BEGIN Records for the task
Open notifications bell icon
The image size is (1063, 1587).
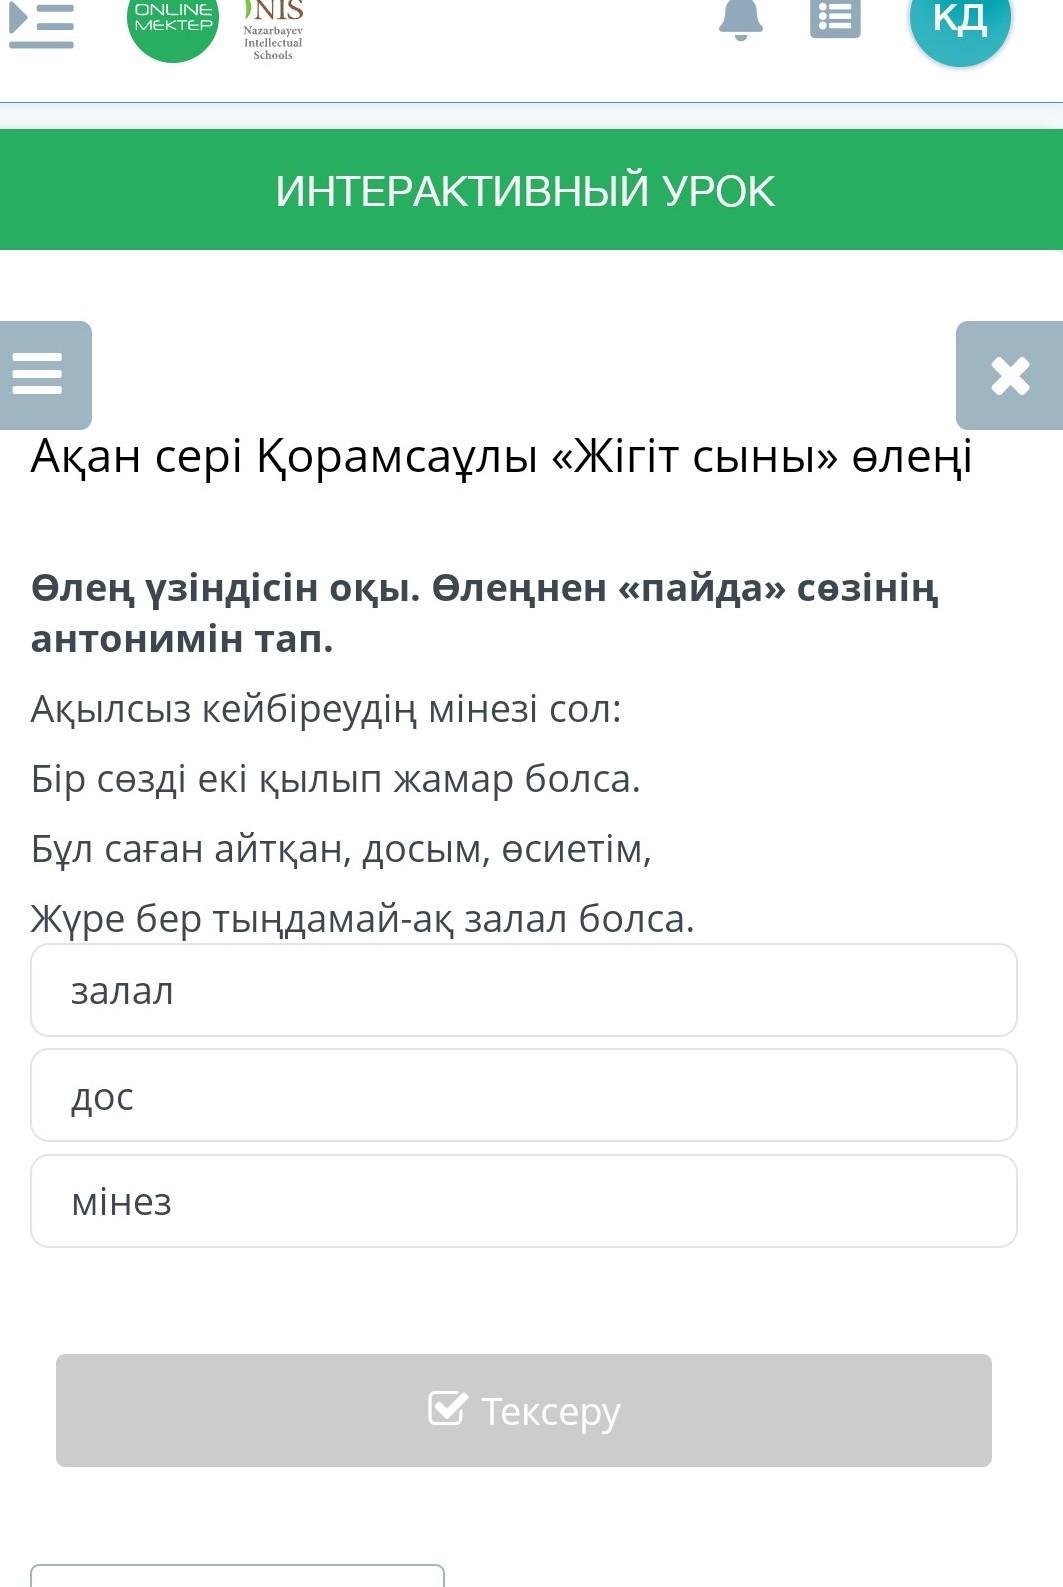[x=741, y=20]
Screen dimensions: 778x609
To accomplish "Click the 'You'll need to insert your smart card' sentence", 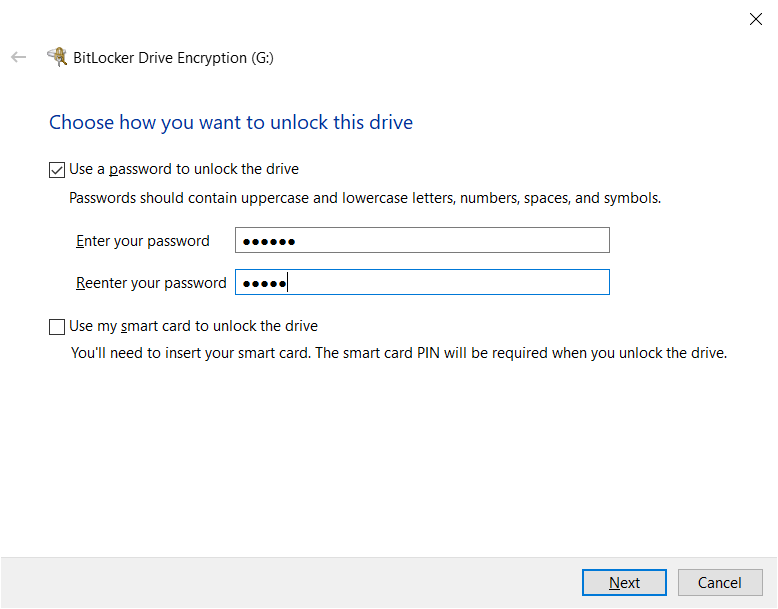I will (x=191, y=353).
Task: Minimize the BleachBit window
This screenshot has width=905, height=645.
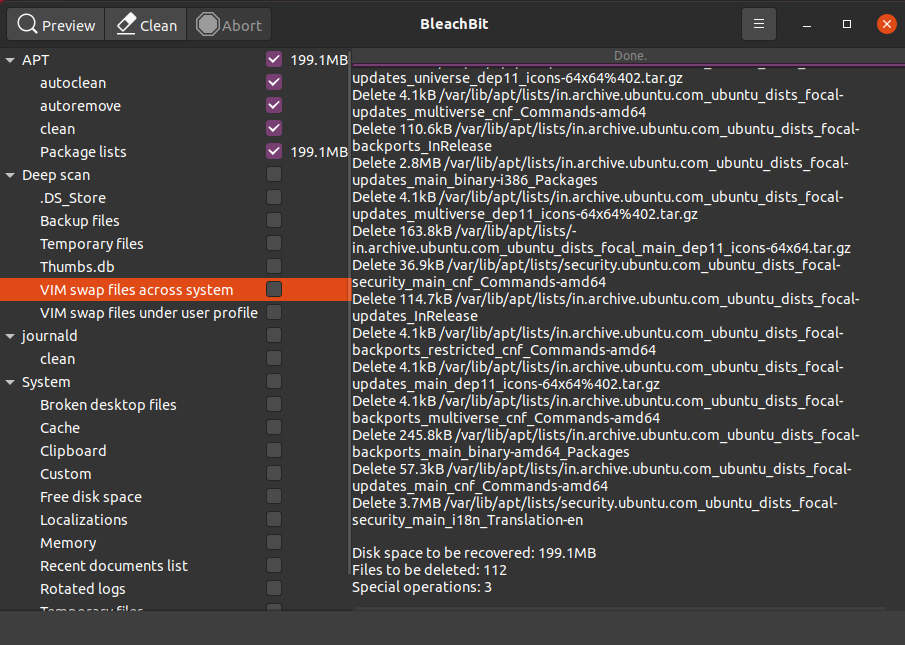Action: (x=808, y=24)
END Records for the task
• Required action:
From the line that contains "Task: Minimize the BleachBit window" down to the last line of the entries above, copy every line exactly and leave out the pictures.

• Answer below:
Task: Minimize the BleachBit window
This screenshot has width=905, height=645.
Action: (x=808, y=24)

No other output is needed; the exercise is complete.